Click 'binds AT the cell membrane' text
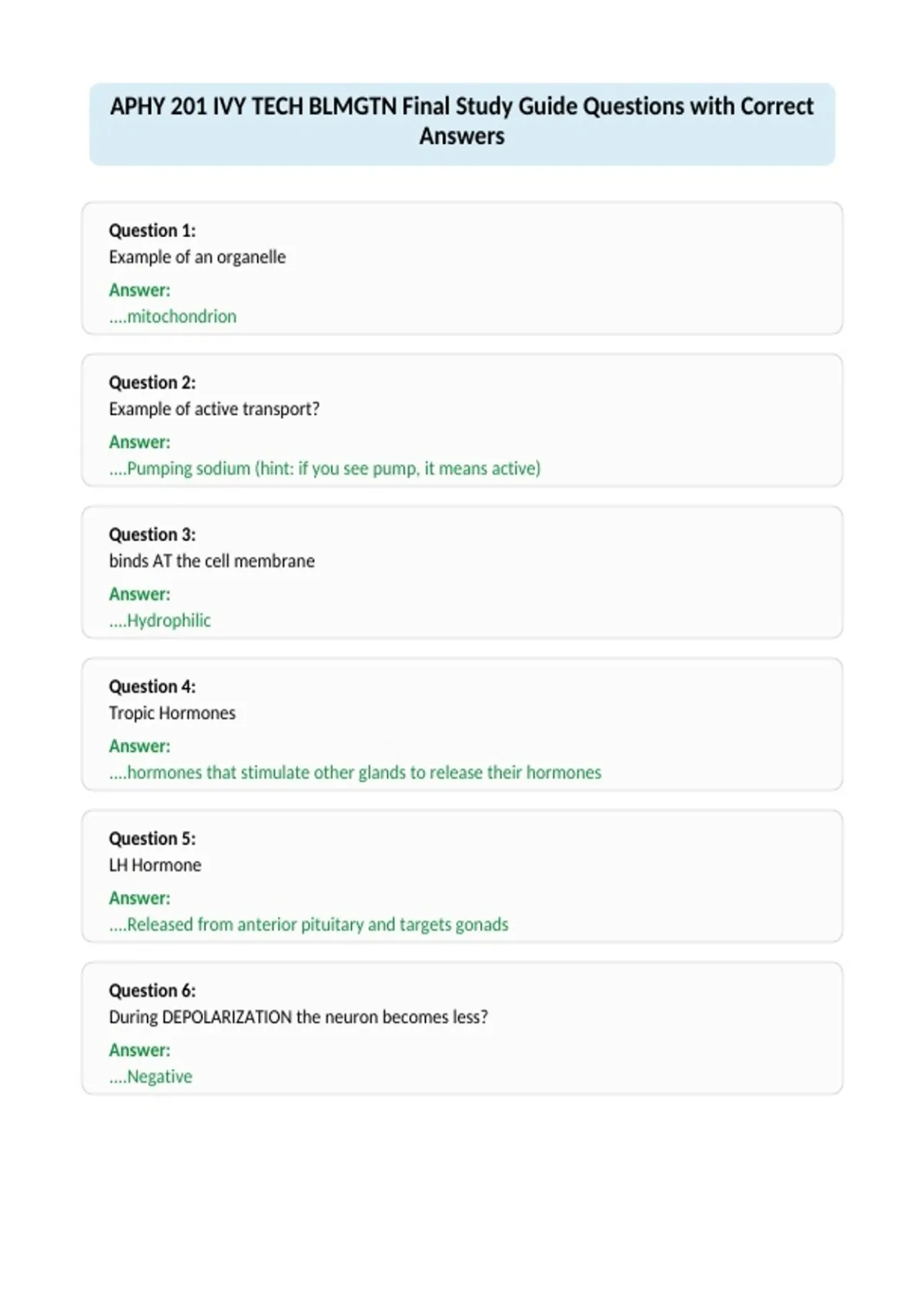This screenshot has width=924, height=1309. click(212, 561)
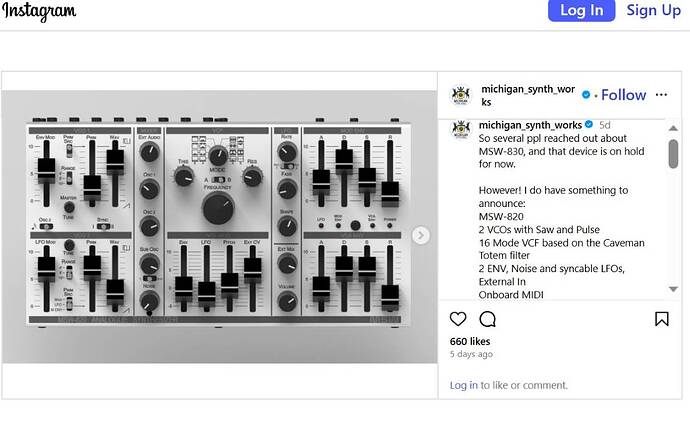Advance to the next image with arrow

click(421, 235)
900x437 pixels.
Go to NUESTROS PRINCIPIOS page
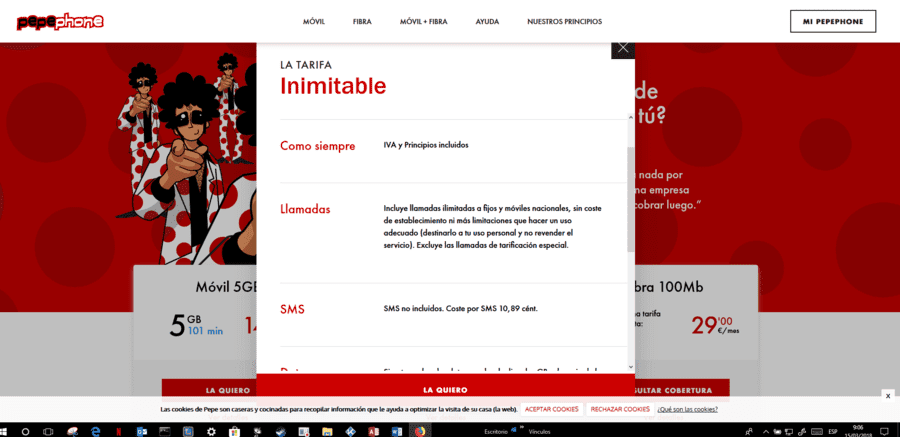pos(565,22)
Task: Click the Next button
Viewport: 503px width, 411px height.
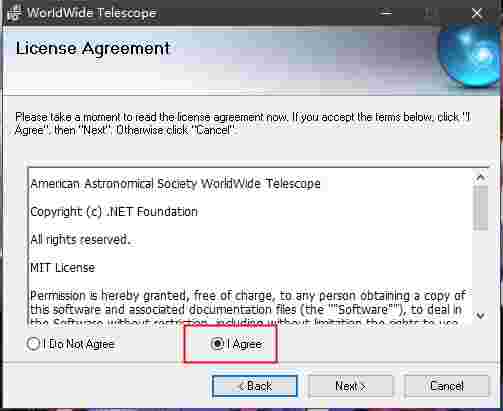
-=-=-=-=-
PROBLEM DESCRIPTION:
Write out all of the records above word for word, leaving out the pictures.

FINAL RESULT:
Click 'binds AT the cell membrane' text
This screenshot has width=924, height=1309. click(212, 561)
Advance to the next image with arrow

click(421, 235)
900x437 pixels.
Go to NUESTROS PRINCIPIOS page
pos(565,22)
Task: Click the Next button
Viewport: 503px width, 411px height.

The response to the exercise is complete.